Small Area Estimation of Dependency: Final Report. Data Sources

01/13/1989

In the current analysis, data were drawn from the 1984 National Health Interview Survey's Supplement on Aging (1984 NHIS-SOA), the 1986 Area Resource File System (ARF), and 1986 Medicare Enrollment Statistics.

The 1984 NHIS-SOA is a multistage area probability sample which provides self-reported characteristics for 11,497 civilian noninstitutionalized elderly (age 65 and over). It includes information on their family structure, living arrangement, social support, conditions and impairments, functional abilities (ADL and IADL), and other health-related and social information.

To develop the regression models, contextual variables from the ARF were attached to individuals on the NHIS-SOA using geographic markers. The ARF is a compilation of county and other geographic area statistics concerning a wide range of health planning related variables drawn from a multitude of survey sources. Using the geographic identifiers available on the 1984 NHIS-SOA, corresponding community data were attached at the Standard Metropolitan Statistical Area (SMSA) for individuals residing in one of 31 large self-representing SMSAs. Individuals on the data set who resided outside these 31 areas were assigned the corresponding regional (northeast, north central, south or west) and urbanity (SMSA or nonSMSA) average for their type of residence. The result was 39 distinct geographic areas: 31 self-representing SMSAs, and 4 urban and 4 nonurban regional areas.

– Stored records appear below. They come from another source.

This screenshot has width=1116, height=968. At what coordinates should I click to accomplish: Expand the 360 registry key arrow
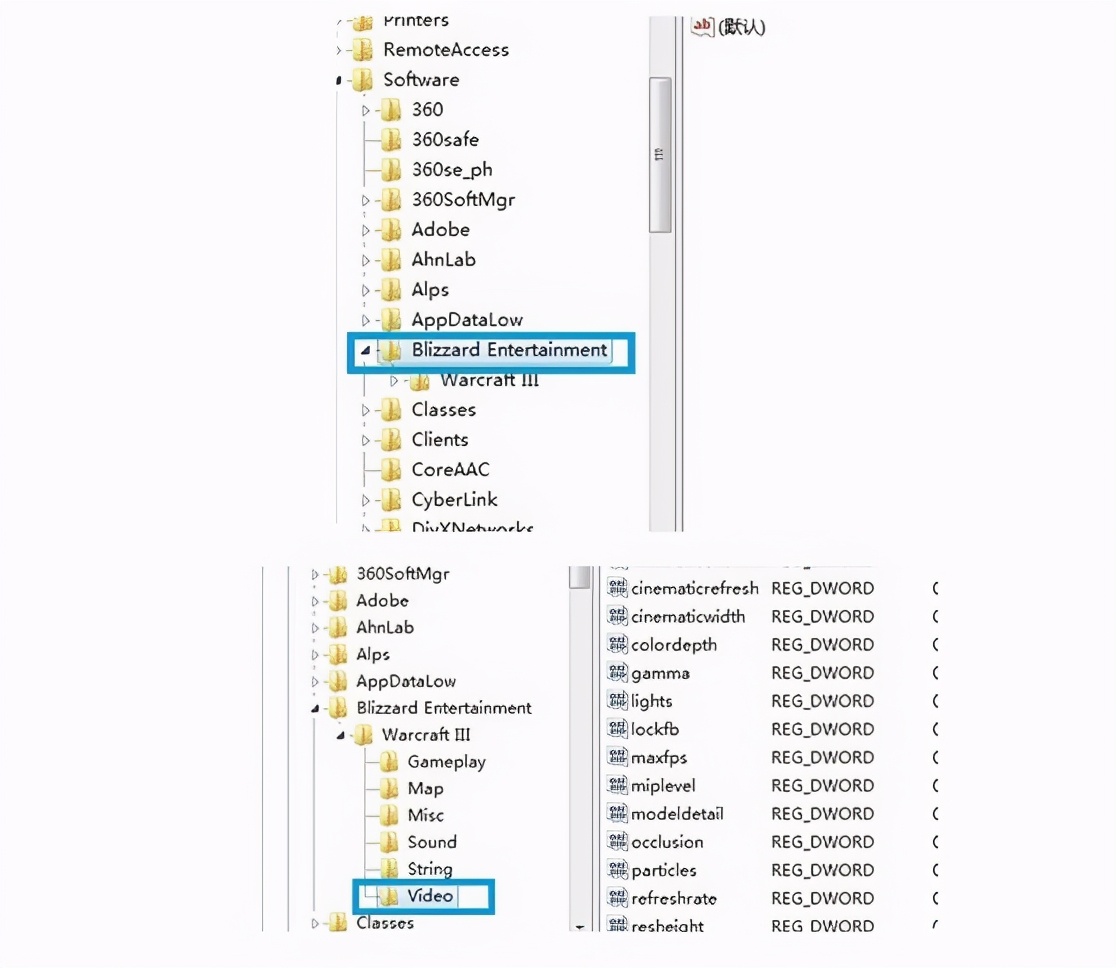tap(366, 110)
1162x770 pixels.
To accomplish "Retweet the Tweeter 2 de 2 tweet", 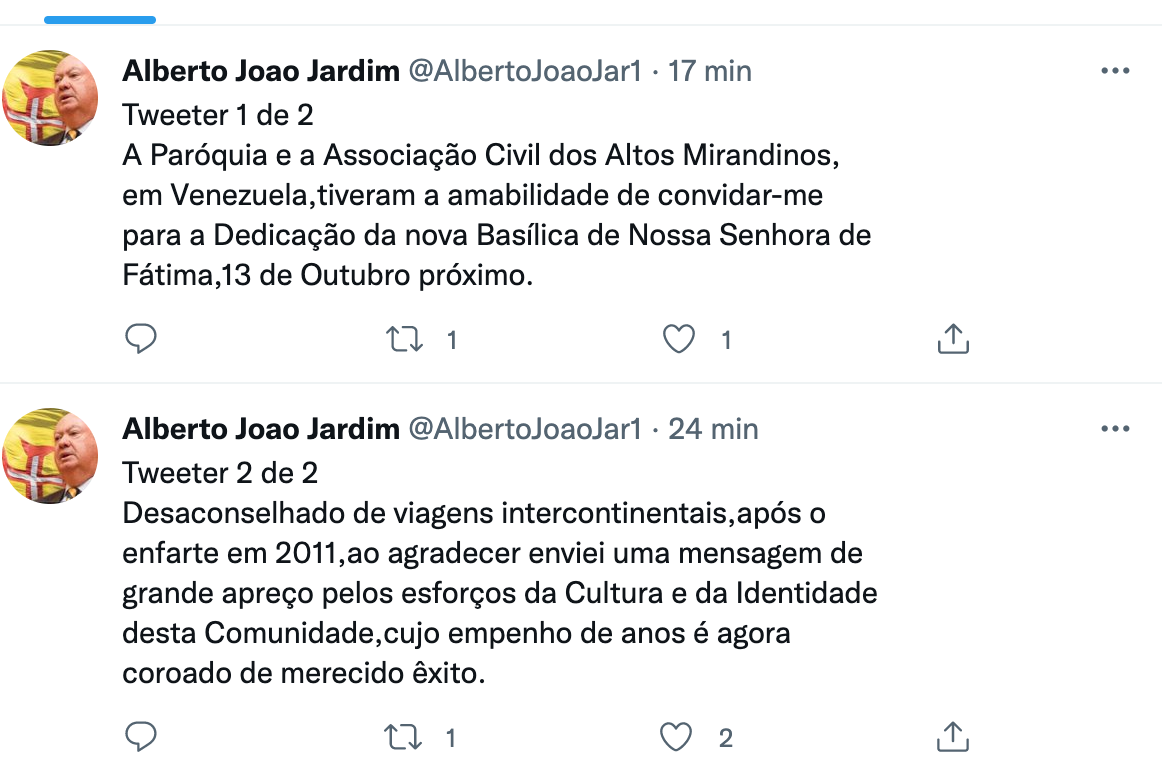I will tap(404, 737).
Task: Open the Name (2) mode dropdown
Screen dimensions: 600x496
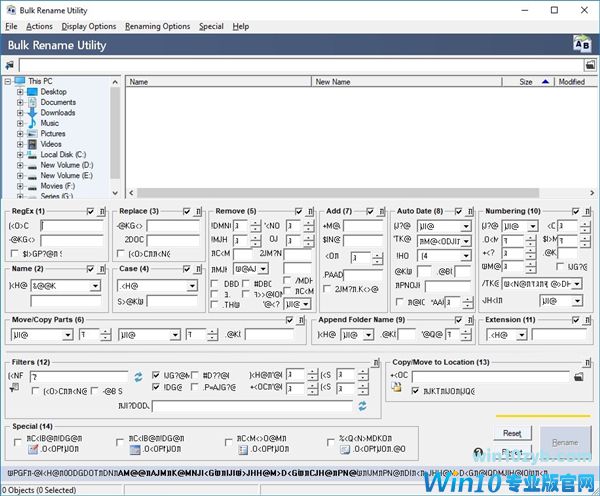Action: pyautogui.click(x=95, y=286)
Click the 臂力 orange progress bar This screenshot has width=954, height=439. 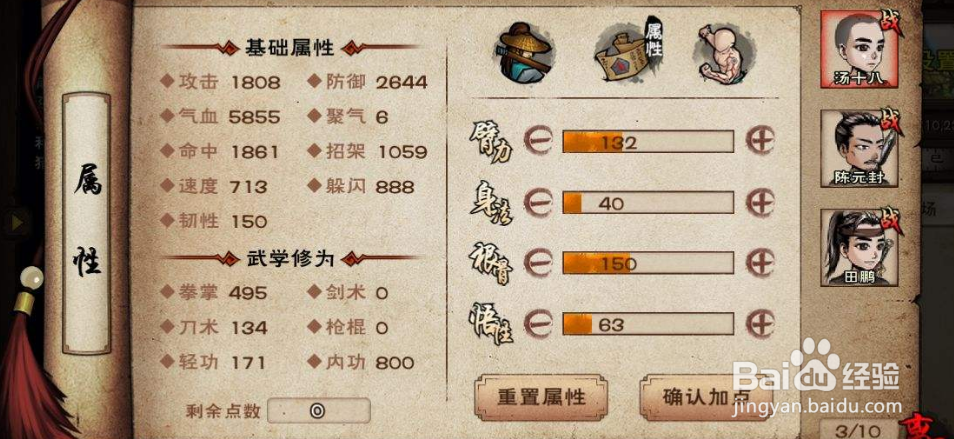click(648, 142)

To generate regression-adjusted synthetic estimates of the functionally dependent elderly population in an area, rates of dependency produced by the model on national data must be multiplied by population data from small areas. Any explanatory variable included in the national model must also be available in the small area population data. As intercensal age, sex and race specific population data for the elderly are not readily available in small age increments at the small area level, we used Medicare Enrollment data for our estimates. Necessary adjustments to the Medicare data to account for nonenrollment among the elderly, and for the proportion of the elderly residing in nursing homes are discussed later in the report.